Yet I am not surprised.  Over the past several years, I have had the privilege to engage students in focus group meetings in school districts across the country.  Students had the opportunity to share what they want from their schools as part of a strategic planning process.  The students expressed their ideas in clear and elegant ways. They want their teachers and peers to treat them with respect, listen to them, and encourage them to have voice within the classroom and school.  They want their teachers to know their content, teach them well, and prepare them for college and career.

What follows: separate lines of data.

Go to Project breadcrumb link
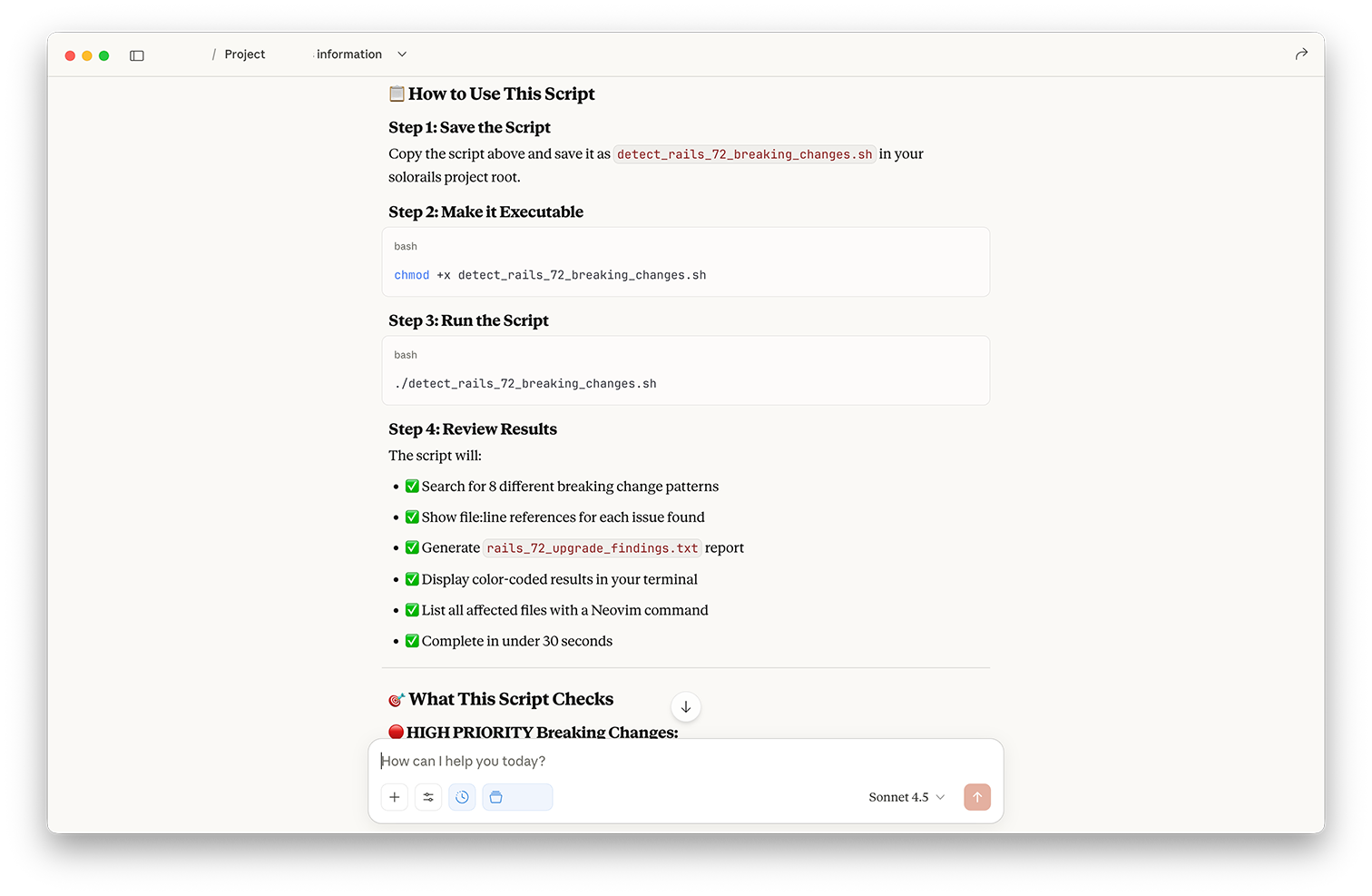1372x896 pixels. tap(245, 54)
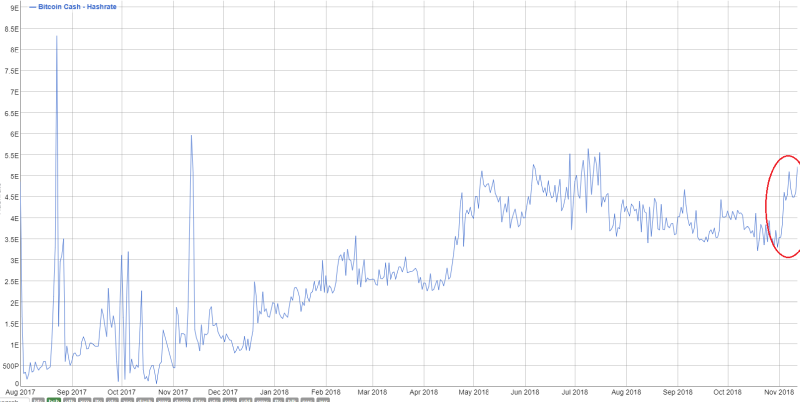800x402 pixels.
Task: Click the Jan 2018 x-axis label
Action: (273, 391)
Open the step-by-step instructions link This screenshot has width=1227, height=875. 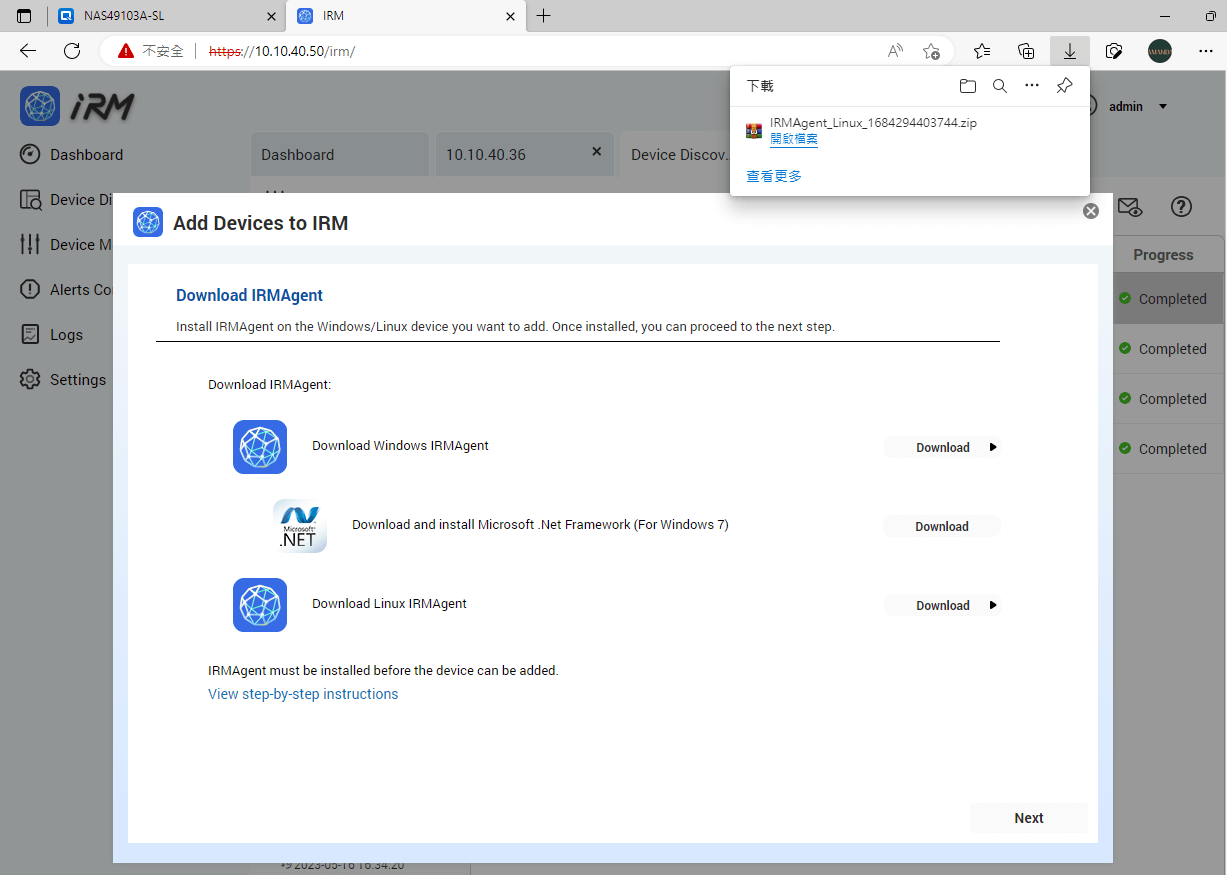coord(303,693)
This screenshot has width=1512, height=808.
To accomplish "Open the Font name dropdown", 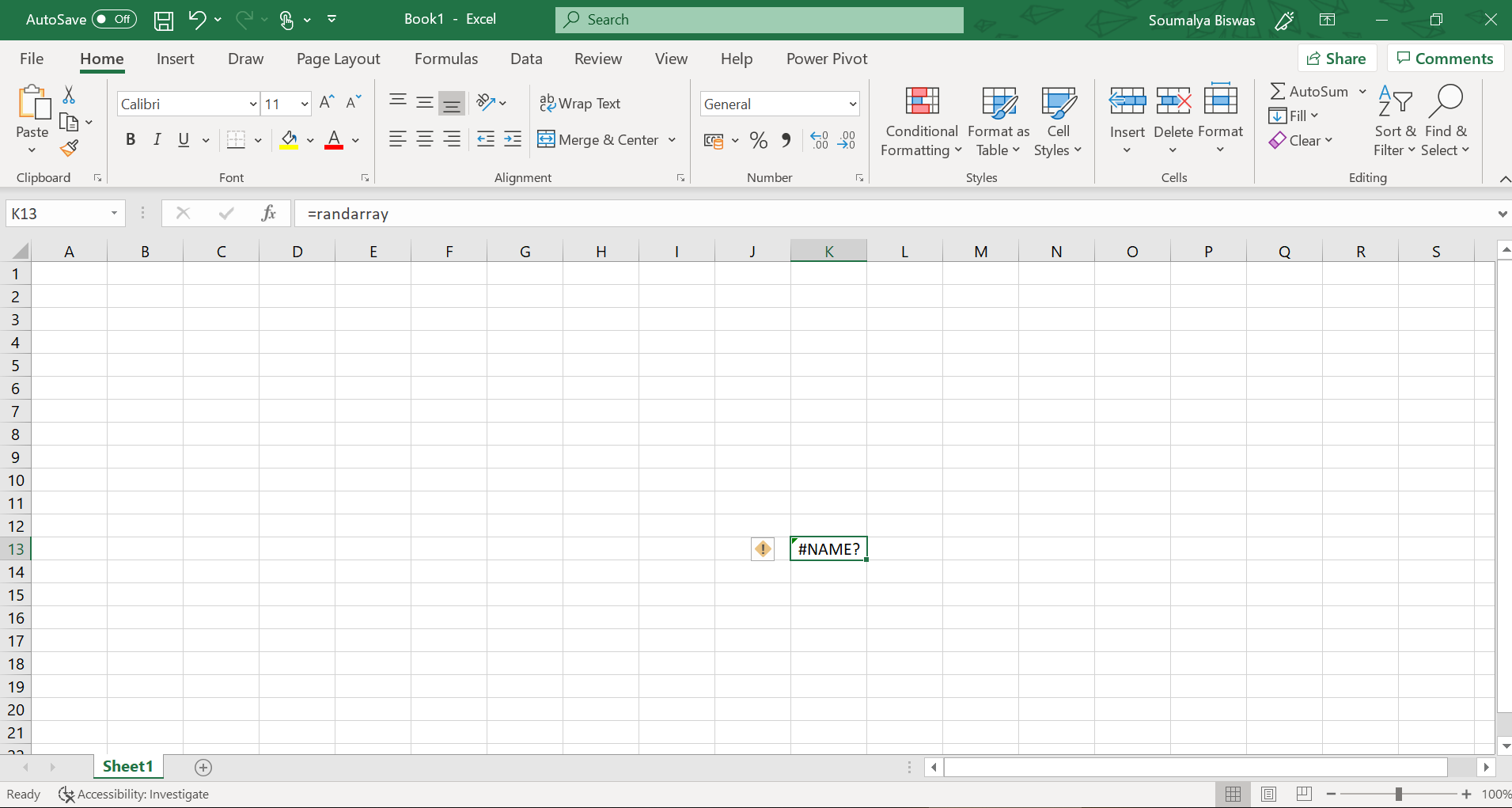I will coord(250,104).
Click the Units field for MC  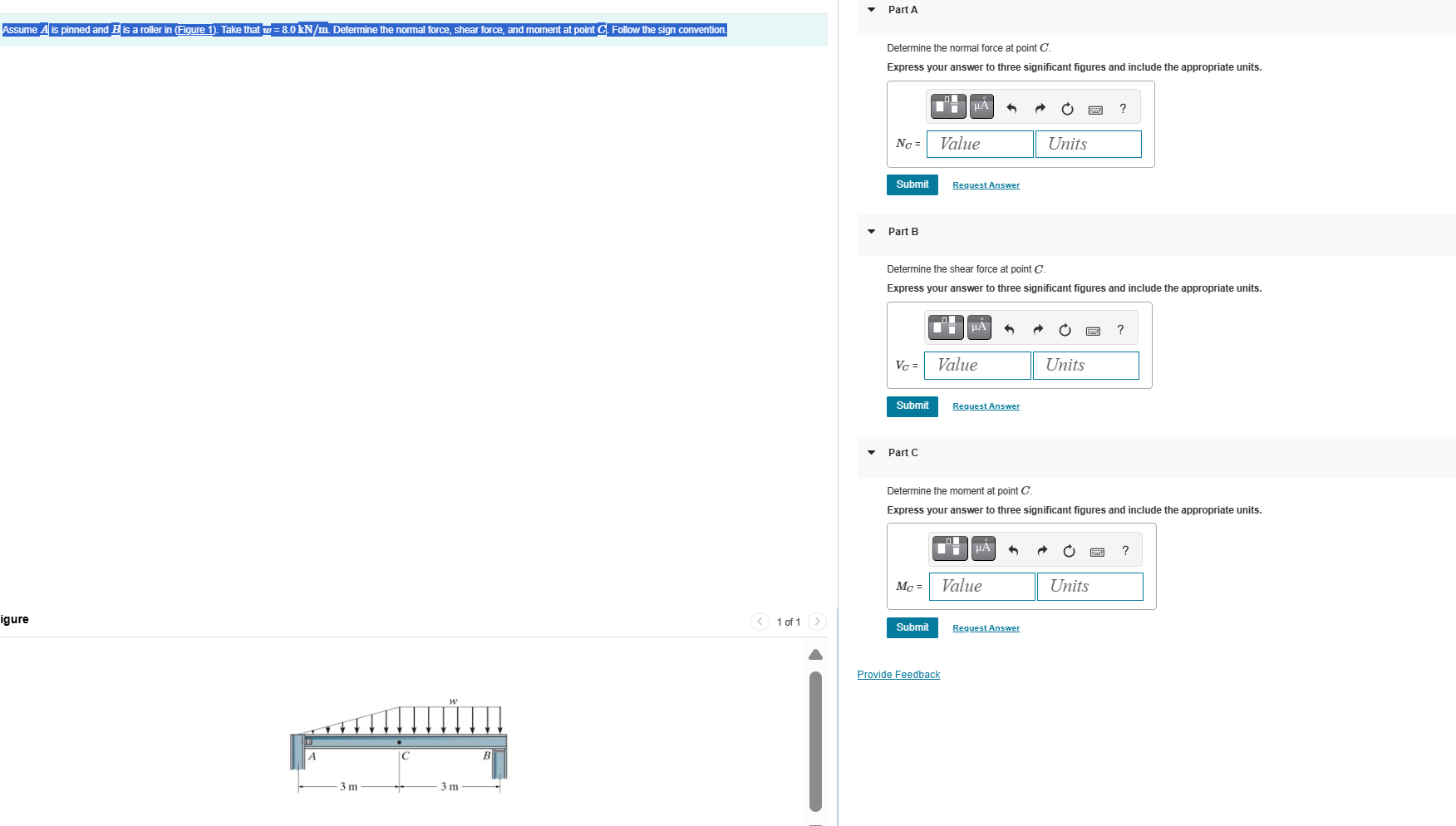1090,586
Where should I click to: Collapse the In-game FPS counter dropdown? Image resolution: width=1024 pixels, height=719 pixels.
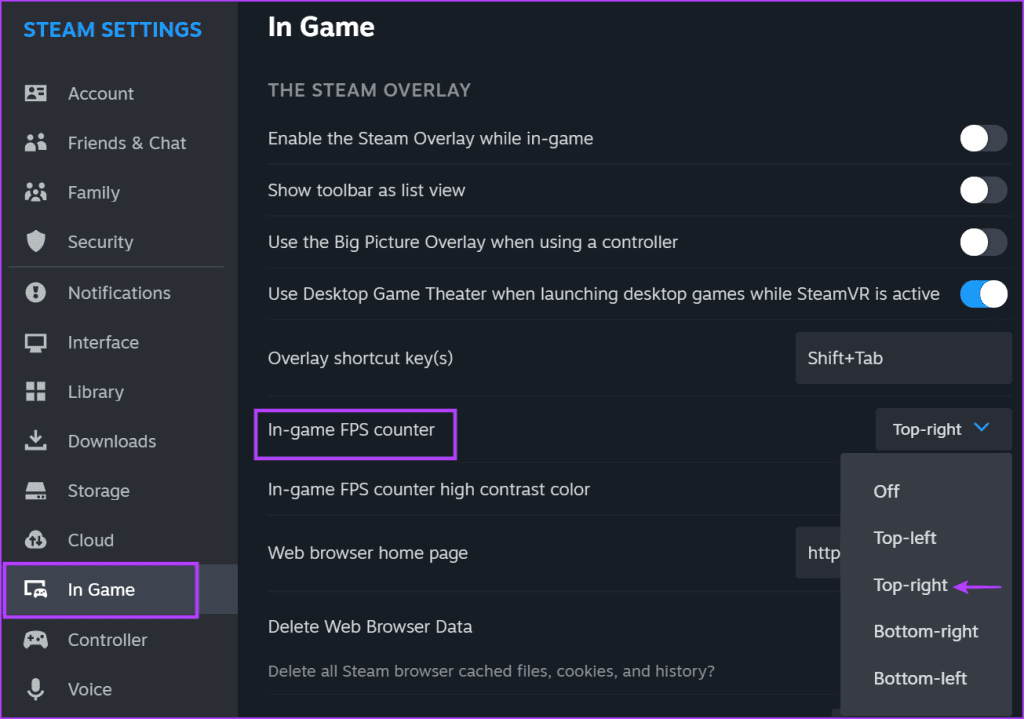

The student ideas became the springboard for a diverse core planning team in generating overall strategic plans.  Often, though, the Core Planning Team would veer from the course and enter the fog of education where they would meander lost in the pursuit of the latest educational fads such as personalized learning, blended learning, student grit, and so on.  In one school district, in the suburbs of Seattle, the students had seen and heard enough of the educational blather and formed an ad hoc committee that generated a draft strategic plan that hewed closely to the students’ core principles and ideas. Their plan would have become a reality if it did not have to go through the meat grinder of the Teachers’ Union and a sycophant superintendent.

There continues to be a great gulf between what students, parents, and the community want from their schools and what the District and school administrators want.  Our educational hedgehog is to make sure that every student is on track for college and career when they graduate. We have the Common Core State Standards and the SBAC and PARCC Assessments to measure student success, but we continue to wander the desert establishing a myriad of goals not only for students but for parents as well!

The State Education Department in California developed a new color-coded Dashboard that attempts to keep track of student performance associated with a myriad of student goals.  Unfortunately, the state is moving away from reporting student Meets or Exceeds Standards for their Academic Indicator.  It is a gambit of arithmetic machinations that produce values that are misleading and mask the performance of subgroups of students.  The Indicator also does not include the academic performance of 11th graders.  It moves us backward in terms of accountability.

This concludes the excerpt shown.